▶ **Directions for this task**
Only the lines below between the ones containing "This screenshot has height=596, width=853." and "850x525 pixels.", inclusive, are to be reproduced, each exactly as it stands.

▬▬▬▬▬▬▬▬▬▬

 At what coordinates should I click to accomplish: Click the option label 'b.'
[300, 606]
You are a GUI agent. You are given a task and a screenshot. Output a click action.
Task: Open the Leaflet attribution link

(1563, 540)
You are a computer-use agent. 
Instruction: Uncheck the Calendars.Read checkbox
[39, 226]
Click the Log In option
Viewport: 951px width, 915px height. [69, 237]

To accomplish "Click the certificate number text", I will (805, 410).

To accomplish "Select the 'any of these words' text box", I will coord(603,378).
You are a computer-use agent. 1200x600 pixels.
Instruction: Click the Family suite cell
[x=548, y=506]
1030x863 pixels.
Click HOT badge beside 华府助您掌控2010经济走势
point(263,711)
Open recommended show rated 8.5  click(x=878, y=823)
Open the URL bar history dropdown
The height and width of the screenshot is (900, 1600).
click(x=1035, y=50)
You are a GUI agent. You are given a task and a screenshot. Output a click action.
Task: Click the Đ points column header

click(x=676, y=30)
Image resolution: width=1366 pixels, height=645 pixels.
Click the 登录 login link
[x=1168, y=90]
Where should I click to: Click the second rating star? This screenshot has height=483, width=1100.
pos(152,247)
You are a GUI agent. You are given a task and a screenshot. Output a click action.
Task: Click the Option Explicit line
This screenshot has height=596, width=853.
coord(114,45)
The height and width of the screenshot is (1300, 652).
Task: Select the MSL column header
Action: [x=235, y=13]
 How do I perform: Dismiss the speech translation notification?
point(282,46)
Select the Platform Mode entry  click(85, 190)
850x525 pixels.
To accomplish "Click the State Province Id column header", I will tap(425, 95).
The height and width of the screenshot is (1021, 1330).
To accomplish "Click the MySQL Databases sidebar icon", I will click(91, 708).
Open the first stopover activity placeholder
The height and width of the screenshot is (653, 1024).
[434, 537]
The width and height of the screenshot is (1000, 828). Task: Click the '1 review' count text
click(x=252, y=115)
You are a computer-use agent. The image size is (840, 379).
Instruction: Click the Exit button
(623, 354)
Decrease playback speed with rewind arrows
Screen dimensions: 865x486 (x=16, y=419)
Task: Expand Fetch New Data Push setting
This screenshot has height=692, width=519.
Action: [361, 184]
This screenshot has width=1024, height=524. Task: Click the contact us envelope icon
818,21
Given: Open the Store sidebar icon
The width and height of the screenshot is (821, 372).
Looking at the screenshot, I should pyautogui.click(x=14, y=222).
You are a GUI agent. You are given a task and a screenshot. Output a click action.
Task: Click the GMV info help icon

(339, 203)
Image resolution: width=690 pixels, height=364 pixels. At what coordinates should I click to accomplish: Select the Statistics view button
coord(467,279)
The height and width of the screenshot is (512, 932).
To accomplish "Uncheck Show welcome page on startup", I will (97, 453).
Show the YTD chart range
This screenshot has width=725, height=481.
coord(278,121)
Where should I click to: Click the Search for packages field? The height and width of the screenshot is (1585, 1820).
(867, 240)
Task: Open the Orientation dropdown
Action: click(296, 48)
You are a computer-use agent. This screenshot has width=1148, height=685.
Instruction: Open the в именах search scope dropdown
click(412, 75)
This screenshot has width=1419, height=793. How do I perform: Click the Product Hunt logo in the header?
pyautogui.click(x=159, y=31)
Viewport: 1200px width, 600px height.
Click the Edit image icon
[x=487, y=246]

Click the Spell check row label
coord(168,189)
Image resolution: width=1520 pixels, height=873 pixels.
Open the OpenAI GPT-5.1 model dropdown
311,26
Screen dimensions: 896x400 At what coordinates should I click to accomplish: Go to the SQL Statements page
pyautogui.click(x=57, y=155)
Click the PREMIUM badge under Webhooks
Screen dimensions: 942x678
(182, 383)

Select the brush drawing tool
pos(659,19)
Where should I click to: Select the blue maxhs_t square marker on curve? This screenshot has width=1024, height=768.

▬▬▬▬▬▬▬▬▬▬

▶ **Response area**
This screenshot has height=596, width=853.
coord(114,45)
The height and width of the screenshot is (1300, 652).
Task: Select the MSL column header
Action: [x=235, y=13]
 How do I perform: Dismiss the speech translation notification?
point(282,46)
Select the Platform Mode entry  click(85, 190)
850x525 pixels.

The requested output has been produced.